WORK TO BE COMPLETED:
Give back, character for character, the line that includes "Task: Select P6" and all lines beneath it in the data.
::::::::::
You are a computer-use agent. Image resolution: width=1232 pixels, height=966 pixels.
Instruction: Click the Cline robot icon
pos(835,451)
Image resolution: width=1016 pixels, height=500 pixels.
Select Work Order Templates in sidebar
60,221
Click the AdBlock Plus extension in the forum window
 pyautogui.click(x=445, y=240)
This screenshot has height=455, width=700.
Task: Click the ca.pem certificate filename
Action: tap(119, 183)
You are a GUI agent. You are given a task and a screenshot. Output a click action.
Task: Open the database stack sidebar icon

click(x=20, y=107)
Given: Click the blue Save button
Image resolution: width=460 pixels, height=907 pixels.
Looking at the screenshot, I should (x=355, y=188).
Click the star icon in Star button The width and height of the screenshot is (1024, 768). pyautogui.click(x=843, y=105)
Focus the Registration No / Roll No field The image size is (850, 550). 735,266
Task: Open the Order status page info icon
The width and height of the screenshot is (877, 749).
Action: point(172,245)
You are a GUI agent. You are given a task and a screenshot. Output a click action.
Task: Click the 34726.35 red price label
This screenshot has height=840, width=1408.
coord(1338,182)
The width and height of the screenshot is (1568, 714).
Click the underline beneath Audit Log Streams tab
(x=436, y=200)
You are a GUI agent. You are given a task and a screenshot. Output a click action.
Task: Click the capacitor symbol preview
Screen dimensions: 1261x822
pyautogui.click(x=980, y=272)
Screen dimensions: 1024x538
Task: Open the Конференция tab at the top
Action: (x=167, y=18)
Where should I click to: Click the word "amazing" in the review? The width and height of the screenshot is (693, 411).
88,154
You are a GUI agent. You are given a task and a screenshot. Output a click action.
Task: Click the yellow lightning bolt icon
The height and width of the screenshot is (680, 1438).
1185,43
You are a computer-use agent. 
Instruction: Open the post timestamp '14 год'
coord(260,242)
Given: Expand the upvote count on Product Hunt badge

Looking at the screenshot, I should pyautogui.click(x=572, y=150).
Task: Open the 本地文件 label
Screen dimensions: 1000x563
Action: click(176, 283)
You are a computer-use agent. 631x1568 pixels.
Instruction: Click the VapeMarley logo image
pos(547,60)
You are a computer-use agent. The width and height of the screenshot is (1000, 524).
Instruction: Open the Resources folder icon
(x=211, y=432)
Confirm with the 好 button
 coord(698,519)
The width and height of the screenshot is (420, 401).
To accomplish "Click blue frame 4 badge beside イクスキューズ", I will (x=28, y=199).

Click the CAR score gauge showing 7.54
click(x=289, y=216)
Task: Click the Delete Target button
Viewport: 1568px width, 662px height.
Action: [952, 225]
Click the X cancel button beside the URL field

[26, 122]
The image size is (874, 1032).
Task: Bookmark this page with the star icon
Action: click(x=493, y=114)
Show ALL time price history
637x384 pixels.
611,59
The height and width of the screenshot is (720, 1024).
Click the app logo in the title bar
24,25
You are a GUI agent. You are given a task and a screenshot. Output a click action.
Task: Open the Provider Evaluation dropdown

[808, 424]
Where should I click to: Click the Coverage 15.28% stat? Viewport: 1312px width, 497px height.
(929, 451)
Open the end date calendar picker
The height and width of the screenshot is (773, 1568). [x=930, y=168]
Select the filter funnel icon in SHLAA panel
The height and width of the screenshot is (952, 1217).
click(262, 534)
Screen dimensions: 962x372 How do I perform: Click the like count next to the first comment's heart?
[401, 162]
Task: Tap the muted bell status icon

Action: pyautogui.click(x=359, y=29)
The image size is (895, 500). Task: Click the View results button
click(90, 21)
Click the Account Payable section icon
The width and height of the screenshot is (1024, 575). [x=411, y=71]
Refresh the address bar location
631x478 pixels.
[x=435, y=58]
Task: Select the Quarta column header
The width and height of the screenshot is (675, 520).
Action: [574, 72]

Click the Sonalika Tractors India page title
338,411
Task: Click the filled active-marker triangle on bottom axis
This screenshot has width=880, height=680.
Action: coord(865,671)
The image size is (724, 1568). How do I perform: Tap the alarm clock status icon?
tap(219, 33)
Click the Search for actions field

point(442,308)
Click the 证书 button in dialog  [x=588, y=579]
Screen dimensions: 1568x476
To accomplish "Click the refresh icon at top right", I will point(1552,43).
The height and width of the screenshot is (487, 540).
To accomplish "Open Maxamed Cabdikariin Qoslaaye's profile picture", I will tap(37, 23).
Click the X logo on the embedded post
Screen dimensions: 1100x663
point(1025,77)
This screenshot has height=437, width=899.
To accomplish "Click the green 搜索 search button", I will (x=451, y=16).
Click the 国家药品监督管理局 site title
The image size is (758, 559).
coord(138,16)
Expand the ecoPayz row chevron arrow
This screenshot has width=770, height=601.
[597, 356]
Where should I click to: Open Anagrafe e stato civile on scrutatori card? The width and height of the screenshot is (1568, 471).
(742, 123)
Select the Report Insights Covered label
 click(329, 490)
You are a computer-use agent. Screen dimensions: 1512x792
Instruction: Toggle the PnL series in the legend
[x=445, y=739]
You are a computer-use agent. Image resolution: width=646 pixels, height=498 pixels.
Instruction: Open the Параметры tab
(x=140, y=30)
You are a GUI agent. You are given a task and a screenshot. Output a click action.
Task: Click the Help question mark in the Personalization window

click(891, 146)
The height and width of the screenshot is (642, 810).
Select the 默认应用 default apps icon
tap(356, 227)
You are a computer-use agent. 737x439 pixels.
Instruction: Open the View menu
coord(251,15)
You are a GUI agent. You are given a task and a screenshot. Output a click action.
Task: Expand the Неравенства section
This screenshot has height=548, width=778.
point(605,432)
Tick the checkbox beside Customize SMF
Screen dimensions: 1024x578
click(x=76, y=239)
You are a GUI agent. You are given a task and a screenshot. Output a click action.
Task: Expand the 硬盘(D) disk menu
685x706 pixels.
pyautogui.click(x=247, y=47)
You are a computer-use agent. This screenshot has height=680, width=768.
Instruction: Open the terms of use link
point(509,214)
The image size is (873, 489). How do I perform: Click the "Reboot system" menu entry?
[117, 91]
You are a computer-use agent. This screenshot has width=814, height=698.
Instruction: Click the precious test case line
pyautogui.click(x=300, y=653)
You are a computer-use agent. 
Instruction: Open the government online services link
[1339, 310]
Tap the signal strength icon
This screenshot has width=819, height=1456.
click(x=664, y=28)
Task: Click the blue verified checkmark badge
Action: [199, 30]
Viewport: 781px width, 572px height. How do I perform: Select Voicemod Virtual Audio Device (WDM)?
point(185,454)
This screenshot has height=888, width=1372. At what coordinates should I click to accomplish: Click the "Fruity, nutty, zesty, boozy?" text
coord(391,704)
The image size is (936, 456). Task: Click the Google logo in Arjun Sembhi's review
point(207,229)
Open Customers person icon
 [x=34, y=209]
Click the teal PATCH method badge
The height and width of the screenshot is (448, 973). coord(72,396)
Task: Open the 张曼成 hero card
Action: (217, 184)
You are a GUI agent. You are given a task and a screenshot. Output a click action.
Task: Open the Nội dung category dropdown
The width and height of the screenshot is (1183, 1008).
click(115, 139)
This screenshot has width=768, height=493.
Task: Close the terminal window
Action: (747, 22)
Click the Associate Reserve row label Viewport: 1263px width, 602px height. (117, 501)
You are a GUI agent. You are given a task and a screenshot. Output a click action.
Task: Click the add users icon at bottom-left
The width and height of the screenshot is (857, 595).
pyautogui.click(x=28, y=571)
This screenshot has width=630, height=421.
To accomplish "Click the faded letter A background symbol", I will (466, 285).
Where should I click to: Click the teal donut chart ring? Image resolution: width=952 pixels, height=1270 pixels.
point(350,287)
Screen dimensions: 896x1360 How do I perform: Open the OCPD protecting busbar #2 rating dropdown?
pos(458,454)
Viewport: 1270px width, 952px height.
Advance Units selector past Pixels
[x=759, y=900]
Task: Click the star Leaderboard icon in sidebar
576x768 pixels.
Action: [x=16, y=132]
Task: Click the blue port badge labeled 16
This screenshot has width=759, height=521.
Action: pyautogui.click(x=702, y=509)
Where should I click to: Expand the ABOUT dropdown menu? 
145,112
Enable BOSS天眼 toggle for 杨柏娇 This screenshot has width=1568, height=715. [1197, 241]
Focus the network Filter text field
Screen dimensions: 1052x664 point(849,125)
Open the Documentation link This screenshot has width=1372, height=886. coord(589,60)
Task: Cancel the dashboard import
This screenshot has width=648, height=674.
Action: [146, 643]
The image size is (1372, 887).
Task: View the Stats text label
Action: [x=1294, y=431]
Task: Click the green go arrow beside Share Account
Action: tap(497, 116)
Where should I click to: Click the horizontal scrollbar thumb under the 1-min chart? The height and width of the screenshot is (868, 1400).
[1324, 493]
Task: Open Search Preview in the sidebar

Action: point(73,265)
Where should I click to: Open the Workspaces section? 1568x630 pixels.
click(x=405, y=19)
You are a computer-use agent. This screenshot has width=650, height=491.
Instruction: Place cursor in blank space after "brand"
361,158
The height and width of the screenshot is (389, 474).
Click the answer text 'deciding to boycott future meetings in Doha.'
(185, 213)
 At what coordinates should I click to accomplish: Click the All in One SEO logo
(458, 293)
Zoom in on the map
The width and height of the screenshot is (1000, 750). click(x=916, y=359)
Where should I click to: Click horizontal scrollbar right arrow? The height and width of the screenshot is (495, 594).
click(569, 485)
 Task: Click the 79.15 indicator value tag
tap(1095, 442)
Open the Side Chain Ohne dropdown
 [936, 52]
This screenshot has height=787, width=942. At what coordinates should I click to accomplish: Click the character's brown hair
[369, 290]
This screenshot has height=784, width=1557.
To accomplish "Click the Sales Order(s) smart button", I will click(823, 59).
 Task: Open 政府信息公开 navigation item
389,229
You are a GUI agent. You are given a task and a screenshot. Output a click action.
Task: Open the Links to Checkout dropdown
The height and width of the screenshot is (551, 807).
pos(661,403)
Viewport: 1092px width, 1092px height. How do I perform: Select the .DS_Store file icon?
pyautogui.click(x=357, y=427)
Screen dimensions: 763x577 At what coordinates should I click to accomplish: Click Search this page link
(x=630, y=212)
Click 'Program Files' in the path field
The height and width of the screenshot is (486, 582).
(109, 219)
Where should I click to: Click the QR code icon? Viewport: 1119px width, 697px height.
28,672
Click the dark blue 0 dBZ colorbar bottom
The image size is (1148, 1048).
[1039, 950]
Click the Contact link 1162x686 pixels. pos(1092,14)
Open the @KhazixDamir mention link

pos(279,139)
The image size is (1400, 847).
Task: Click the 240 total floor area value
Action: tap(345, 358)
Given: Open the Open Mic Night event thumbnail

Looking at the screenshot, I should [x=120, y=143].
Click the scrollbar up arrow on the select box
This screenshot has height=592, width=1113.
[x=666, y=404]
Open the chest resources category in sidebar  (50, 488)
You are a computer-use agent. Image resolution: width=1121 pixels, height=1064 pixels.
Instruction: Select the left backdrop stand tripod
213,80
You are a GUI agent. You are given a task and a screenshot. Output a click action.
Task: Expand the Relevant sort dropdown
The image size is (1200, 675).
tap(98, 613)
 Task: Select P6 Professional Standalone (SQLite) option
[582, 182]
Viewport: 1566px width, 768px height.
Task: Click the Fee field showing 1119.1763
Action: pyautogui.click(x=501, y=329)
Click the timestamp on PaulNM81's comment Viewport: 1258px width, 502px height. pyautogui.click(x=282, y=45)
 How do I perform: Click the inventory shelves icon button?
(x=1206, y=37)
::::::::::
SOLUTION BELOW:
 Task: Select P6 Professional Standalone (SQLite) option
[582, 182]
Viewport: 1566px width, 768px height.
Task: Click the Fee field showing 1119.1763
Action: pyautogui.click(x=501, y=329)
Click the timestamp on PaulNM81's comment Viewport: 1258px width, 502px height. pyautogui.click(x=282, y=45)
 How do I perform: Click the inventory shelves icon button?
(x=1206, y=37)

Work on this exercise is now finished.